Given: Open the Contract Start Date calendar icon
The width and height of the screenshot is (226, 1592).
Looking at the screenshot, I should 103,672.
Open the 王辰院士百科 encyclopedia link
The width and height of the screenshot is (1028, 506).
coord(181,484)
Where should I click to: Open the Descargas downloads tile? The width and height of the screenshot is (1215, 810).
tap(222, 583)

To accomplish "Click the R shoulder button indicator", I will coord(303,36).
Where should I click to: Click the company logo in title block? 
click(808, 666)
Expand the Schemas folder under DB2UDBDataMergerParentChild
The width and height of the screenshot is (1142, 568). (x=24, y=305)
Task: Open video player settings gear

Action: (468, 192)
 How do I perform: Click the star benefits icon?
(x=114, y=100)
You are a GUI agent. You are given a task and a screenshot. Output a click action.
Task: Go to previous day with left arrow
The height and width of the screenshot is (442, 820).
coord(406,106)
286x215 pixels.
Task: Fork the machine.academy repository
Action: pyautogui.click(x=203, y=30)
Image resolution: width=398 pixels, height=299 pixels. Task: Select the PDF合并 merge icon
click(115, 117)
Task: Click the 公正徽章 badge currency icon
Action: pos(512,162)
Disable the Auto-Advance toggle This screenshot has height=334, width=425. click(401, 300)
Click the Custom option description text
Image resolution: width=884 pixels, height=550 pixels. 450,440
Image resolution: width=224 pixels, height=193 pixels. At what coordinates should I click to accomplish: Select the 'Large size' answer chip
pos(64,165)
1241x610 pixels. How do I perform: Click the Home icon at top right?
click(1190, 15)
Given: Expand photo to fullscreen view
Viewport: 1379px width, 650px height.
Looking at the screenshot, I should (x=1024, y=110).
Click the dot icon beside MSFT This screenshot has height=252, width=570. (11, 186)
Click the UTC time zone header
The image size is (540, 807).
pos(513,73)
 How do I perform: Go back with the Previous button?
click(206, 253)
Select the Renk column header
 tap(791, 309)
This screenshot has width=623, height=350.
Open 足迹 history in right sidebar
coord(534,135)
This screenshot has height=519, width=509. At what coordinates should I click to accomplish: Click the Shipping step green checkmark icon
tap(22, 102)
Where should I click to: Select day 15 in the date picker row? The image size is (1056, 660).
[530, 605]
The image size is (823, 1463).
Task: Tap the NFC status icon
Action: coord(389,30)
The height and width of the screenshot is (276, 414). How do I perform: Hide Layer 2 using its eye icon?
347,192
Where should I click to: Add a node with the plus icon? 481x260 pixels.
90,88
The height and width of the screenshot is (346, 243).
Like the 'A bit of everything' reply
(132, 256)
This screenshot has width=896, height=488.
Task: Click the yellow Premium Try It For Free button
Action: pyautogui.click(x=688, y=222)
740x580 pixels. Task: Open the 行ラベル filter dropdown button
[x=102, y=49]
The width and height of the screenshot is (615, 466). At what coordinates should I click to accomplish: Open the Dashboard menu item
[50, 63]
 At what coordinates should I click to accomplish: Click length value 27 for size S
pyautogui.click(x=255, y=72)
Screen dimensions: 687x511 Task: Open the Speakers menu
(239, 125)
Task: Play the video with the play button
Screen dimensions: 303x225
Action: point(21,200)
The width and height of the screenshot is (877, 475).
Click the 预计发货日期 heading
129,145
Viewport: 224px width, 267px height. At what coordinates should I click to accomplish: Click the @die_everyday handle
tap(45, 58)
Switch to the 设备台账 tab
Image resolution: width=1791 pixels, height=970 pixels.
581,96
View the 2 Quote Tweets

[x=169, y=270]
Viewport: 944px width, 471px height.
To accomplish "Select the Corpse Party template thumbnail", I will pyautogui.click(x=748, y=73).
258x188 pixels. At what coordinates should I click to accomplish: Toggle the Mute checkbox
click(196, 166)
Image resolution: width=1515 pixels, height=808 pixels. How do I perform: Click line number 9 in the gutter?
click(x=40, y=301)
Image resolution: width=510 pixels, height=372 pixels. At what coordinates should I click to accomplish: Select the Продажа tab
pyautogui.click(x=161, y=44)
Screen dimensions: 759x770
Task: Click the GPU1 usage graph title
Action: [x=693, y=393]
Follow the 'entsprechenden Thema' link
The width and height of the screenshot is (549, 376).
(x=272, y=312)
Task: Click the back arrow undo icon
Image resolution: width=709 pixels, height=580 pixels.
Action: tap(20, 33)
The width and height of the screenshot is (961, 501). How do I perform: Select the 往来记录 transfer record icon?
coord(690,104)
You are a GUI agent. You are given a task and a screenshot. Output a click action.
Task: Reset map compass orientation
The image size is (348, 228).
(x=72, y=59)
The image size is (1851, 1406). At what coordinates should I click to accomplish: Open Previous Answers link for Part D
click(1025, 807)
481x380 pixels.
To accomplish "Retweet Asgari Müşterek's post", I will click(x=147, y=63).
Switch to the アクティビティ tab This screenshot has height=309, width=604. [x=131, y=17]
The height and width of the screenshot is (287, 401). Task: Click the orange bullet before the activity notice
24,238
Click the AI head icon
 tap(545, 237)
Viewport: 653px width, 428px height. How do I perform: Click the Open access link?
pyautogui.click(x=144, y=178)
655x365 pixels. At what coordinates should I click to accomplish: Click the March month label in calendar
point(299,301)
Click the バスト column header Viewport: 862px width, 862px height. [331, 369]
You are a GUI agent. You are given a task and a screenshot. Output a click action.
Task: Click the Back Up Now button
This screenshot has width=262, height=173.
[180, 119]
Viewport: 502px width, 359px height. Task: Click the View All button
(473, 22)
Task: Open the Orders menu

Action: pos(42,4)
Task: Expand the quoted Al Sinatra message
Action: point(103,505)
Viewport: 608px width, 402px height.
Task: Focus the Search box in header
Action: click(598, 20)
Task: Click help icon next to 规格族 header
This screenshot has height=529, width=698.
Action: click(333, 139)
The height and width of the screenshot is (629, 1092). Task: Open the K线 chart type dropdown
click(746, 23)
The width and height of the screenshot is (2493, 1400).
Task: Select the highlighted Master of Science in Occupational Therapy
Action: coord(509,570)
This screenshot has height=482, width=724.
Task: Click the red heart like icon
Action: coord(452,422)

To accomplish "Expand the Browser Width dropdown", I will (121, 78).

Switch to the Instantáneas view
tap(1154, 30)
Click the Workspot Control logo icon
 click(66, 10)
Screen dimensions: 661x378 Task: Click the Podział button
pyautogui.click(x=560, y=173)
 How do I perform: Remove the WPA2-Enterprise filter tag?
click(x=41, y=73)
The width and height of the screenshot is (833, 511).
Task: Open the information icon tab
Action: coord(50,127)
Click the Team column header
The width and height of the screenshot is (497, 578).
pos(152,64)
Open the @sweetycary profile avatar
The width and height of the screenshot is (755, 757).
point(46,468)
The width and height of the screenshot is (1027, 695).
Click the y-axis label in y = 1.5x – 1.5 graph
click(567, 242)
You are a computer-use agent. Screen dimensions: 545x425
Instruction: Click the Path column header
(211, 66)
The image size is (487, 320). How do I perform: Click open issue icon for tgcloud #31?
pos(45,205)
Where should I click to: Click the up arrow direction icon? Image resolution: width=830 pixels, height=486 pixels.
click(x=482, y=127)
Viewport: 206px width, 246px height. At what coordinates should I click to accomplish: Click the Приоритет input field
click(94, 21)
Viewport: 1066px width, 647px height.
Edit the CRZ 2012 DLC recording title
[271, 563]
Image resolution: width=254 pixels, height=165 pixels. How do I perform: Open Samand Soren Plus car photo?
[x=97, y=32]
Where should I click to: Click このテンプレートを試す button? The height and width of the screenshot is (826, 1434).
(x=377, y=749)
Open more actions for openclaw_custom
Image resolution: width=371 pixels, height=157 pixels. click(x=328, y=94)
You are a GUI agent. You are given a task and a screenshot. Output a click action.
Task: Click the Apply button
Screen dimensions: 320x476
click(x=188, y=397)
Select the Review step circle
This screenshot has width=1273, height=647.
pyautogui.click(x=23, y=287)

EXERCISE DIRECTIONS: All lines above should be output verbatim.

EXERCISE RESPONSE:
Given: Open the Contract Start Date calendar icon
The width and height of the screenshot is (226, 1592).
Looking at the screenshot, I should 103,672.
Open the 王辰院士百科 encyclopedia link
The width and height of the screenshot is (1028, 506).
coord(181,484)
Where should I click to: Open the Descargas downloads tile? The width and height of the screenshot is (1215, 810).
tap(222, 583)

To accomplish "Click the R shoulder button indicator", I will coord(303,36).
Where should I click to: Click the company logo in title block? 
click(808, 666)
Expand the Schemas folder under DB2UDBDataMergerParentChild
The width and height of the screenshot is (1142, 568). (x=24, y=305)
Task: Open video player settings gear

Action: (468, 192)
 How do I perform: Click the star benefits icon?
(x=114, y=100)
You are a GUI agent. You are given a task and a screenshot. Output a click action.
Task: Go to previous day with left arrow
The height and width of the screenshot is (442, 820).
coord(406,106)
286x215 pixels.
Task: Fork the machine.academy repository
Action: pyautogui.click(x=203, y=30)
Image resolution: width=398 pixels, height=299 pixels. Task: Select the PDF合并 merge icon
click(115, 117)
Task: Click the 公正徽章 badge currency icon
Action: pos(512,162)
Disable the Auto-Advance toggle This screenshot has height=334, width=425. click(401, 300)
Click the Custom option description text
Image resolution: width=884 pixels, height=550 pixels. 450,440
Image resolution: width=224 pixels, height=193 pixels. At what coordinates should I click to accomplish: Select the 'Large size' answer chip
pos(64,165)
1241x610 pixels. How do I perform: Click the Home icon at top right?
click(1190, 15)
Given: Expand photo to fullscreen view
Viewport: 1379px width, 650px height.
Looking at the screenshot, I should (x=1024, y=110).
Click the dot icon beside MSFT This screenshot has height=252, width=570. (11, 186)
Click the UTC time zone header
The image size is (540, 807).
pos(513,73)
 How do I perform: Go back with the Previous button?
click(206, 253)
Select the Renk column header
 tap(791, 309)
This screenshot has width=623, height=350.
Open 足迹 history in right sidebar
coord(534,135)
This screenshot has height=519, width=509. At what coordinates should I click to accomplish: Click the Shipping step green checkmark icon
tap(22, 102)
Where should I click to: Select day 15 in the date picker row? The image size is (1056, 660).
[530, 605]
The image size is (823, 1463).
Task: Tap the NFC status icon
Action: coord(389,30)
The height and width of the screenshot is (276, 414). How do I perform: Hide Layer 2 using its eye icon?
347,192
Where should I click to: Add a node with the plus icon? 481x260 pixels.
90,88
The height and width of the screenshot is (346, 243).
Like the 'A bit of everything' reply
(132, 256)
This screenshot has width=896, height=488.
Task: Click the yellow Premium Try It For Free button
Action: pyautogui.click(x=688, y=222)
740x580 pixels. Task: Open the 行ラベル filter dropdown button
[x=102, y=49]
The width and height of the screenshot is (615, 466). At what coordinates should I click to accomplish: Open the Dashboard menu item
[50, 63]
 At what coordinates should I click to accomplish: Click length value 27 for size S
pyautogui.click(x=255, y=72)
Screen dimensions: 687x511 Task: Open the Speakers menu
(239, 125)
Task: Play the video with the play button
Screen dimensions: 303x225
Action: point(21,200)
The width and height of the screenshot is (877, 475).
Click the 预计发货日期 heading
129,145
Viewport: 224px width, 267px height. At what coordinates should I click to accomplish: Click the @die_everyday handle
tap(45, 58)
Switch to the 设备台账 tab
Image resolution: width=1791 pixels, height=970 pixels.
581,96
View the 2 Quote Tweets

[x=169, y=270]
Viewport: 944px width, 471px height.
To accomplish "Select the Corpse Party template thumbnail", I will pyautogui.click(x=748, y=73).
258x188 pixels. At what coordinates should I click to accomplish: Toggle the Mute checkbox
click(196, 166)
Image resolution: width=1515 pixels, height=808 pixels. How do I perform: Click line number 9 in the gutter?
click(x=40, y=301)
Image resolution: width=510 pixels, height=372 pixels. At what coordinates should I click to accomplish: Select the Продажа tab
pyautogui.click(x=161, y=44)
Screen dimensions: 759x770
Task: Click the GPU1 usage graph title
Action: [x=693, y=393]
Follow the 'entsprechenden Thema' link
The width and height of the screenshot is (549, 376).
(x=272, y=312)
Task: Click the back arrow undo icon
Image resolution: width=709 pixels, height=580 pixels.
Action: tap(20, 33)
The width and height of the screenshot is (961, 501). How do I perform: Select the 往来记录 transfer record icon?
coord(690,104)
You are a GUI agent. You are given a task and a screenshot. Output a click action.
Task: Reset map compass orientation
The image size is (348, 228).
(x=72, y=59)
The image size is (1851, 1406). At what coordinates should I click to accomplish: Open Previous Answers link for Part D
click(1025, 807)
481x380 pixels.
To accomplish "Retweet Asgari Müşterek's post", I will click(x=147, y=63).
Switch to the アクティビティ tab This screenshot has height=309, width=604. [x=131, y=17]
The height and width of the screenshot is (287, 401). Task: Click the orange bullet before the activity notice
24,238
Click the AI head icon
 tap(545, 237)
Viewport: 653px width, 428px height. How do I perform: Click the Open access link?
pyautogui.click(x=144, y=178)
655x365 pixels. At what coordinates should I click to accomplish: Click the March month label in calendar
point(299,301)
Click the バスト column header Viewport: 862px width, 862px height. [331, 369]
You are a GUI agent. You are given a task and a screenshot. Output a click action.
Task: Click the Back Up Now button
This screenshot has width=262, height=173.
[180, 119]
Viewport: 502px width, 359px height. Task: Click the View All button
(473, 22)
Task: Open the Orders menu

Action: pos(42,4)
Task: Expand the quoted Al Sinatra message
Action: point(103,505)
Viewport: 608px width, 402px height.
Task: Focus the Search box in header
Action: click(598, 20)
Task: Click help icon next to 规格族 header
This screenshot has height=529, width=698.
Action: click(333, 139)
The height and width of the screenshot is (629, 1092). Task: Open the K线 chart type dropdown
click(746, 23)
The width and height of the screenshot is (2493, 1400).
Task: Select the highlighted Master of Science in Occupational Therapy
Action: coord(509,570)
This screenshot has height=482, width=724.
Task: Click the red heart like icon
Action: coord(452,422)

To accomplish "Expand the Browser Width dropdown", I will (121, 78).

Switch to the Instantáneas view
tap(1154, 30)
Click the Workspot Control logo icon
 click(66, 10)
Screen dimensions: 661x378 Task: Click the Podział button
pyautogui.click(x=560, y=173)
 How do I perform: Remove the WPA2-Enterprise filter tag?
click(x=41, y=73)
The width and height of the screenshot is (833, 511).
Task: Open the information icon tab
Action: coord(50,127)
Click the Team column header
The width and height of the screenshot is (497, 578).
pos(152,64)
Open the @sweetycary profile avatar
The width and height of the screenshot is (755, 757).
point(46,468)
The width and height of the screenshot is (1027, 695).
Click the y-axis label in y = 1.5x – 1.5 graph
click(567, 242)
You are a computer-use agent. Screen dimensions: 545x425
Instruction: Click the Path column header
(211, 66)
The image size is (487, 320). How do I perform: Click open issue icon for tgcloud #31?
pos(45,205)
Where should I click to: Click the up arrow direction icon? Image resolution: width=830 pixels, height=486 pixels.
click(x=482, y=127)
Viewport: 206px width, 246px height. At what coordinates should I click to accomplish: Click the Приоритет input field
click(94, 21)
Viewport: 1066px width, 647px height.
Edit the CRZ 2012 DLC recording title
[271, 563]
Image resolution: width=254 pixels, height=165 pixels. How do I perform: Open Samand Soren Plus car photo?
[x=97, y=32]
Where should I click to: Click このテンプレートを試す button? The height and width of the screenshot is (826, 1434).
(x=377, y=749)
Open more actions for openclaw_custom
Image resolution: width=371 pixels, height=157 pixels. click(x=328, y=94)
You are a GUI agent. You are given a task and a screenshot. Output a click action.
Task: Click the Apply button
Screen dimensions: 320x476
click(x=188, y=397)
Select the Review step circle
This screenshot has width=1273, height=647.
pyautogui.click(x=23, y=287)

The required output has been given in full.